The Forgetting Curve, Explained Plainly

The Forgetting Curve, Explained Plainly

You study a topic, feel like you understand it, and a week later you can barely reconstruct it. That's not a sign you studied wrong or that you have a bad memory. It's the default behavior of memory, and it has a name: the forgetting curve, first described by psychologist Hermann Ebbinghaus in the 1880s, who tested his own memory for nonsense syllables and tracked how much he could recall over time.

What the curve actually shows

The pattern Ebbinghaus found is steep at first and then flattens out. You lose a large chunk of new information within the first day, lose less the next day, and lose even less after that, if nothing brings the information back in between. Plotted on a graph, it looks like a ski slope: a sharp drop right after learning, then a long, shallow tail. The exact numbers vary by person and material, but the shape holds up consistently across a huge range of studies since Ebbinghaus's original work.

The part people usually miss is what the curve implies about timing, not just the fact that forgetting happens. Because the steepest loss happens fast, the review that matters most isn't a week later, it's within the first day or two. Wait too long and there's nothing left to reinforce; you're relearning from scratch instead of strengthening something still half-present.

Each review resets and flattens the curve

The useful finding buried in Ebbinghaus's data is that reviewing information before it's fully gone doesn't just restore it, it changes the shape of the next curve. After a review, the following forgetting curve is flatter and slower than the first one. Review again before that second curve bottoms out, and the third curve is flatter still. That's the entire mechanism behind spaced repetition: each well-timed review buys more time before the next one is needed, so the gaps between reviews can stretch from a day, to a few days, to weeks, to months.

  • First exposure: forgetting starts fast, often losing over half within 24 hours without review.
  • First review: the next forgetting curve is noticeably flatter, so more sticks for longer.
  • Each subsequent review: the interval before the next one is needed keeps stretching, until the information is effectively stable long-term.

Why this changes how you should actually study

If forgetting is fastest right after learning, then rereading your notes once a week isn't matched to how memory actually behaves. A single study session, no matter how long or focused, only slows the initial drop-off, it doesn't stop it. The fix isn't studying harder in one sitting, it's studying the same material again before too much of it is gone, at intervals that get longer each time you succeed.

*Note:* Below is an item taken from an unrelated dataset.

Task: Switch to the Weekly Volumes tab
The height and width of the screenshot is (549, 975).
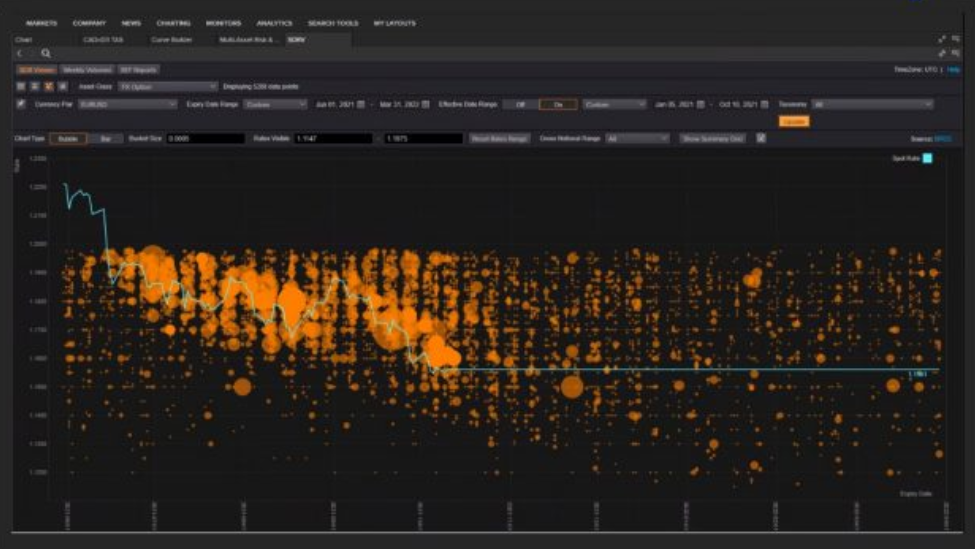Action: click(86, 70)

This is the exact mechanic TopicLearn plans into every course from the start: instead of leaving you to guess when to revisit something, spaced review is built into the lesson sequence itself, so the material comes back to you before it would otherwise fade instead of only after you happen to remember to look at it again.

Try it yourself

A sample question, TopicLearn-lesson style

According to the forgetting curve, when does the sharpest drop in memory for newly learned material happen?

FAQ

What is the forgetting curve?
A pattern first documented by Hermann Ebbinghaus showing that memory for newly learned information drops sharply within the first day or two, then continues to fade more slowly, unless the information is reviewed in between.
How fast do people actually forget what they study?
The steepest loss happens within the first 24 hours, often losing more than half of new information if it isn't reviewed at all in that window.
Does reviewing material reset the forgetting curve completely?
Not exactly reset, it flattens it. After a review, the next forgetting curve is slower and shallower than the one before it, which is why each well-timed review lets you wait longer before the next one.
How is the forgetting curve related to spaced repetition?
Spaced repetition is the direct practical response to the forgetting curve: reviewing information right before it would otherwise be lost, at intervals that stretch out over time as the material becomes more stable in memory.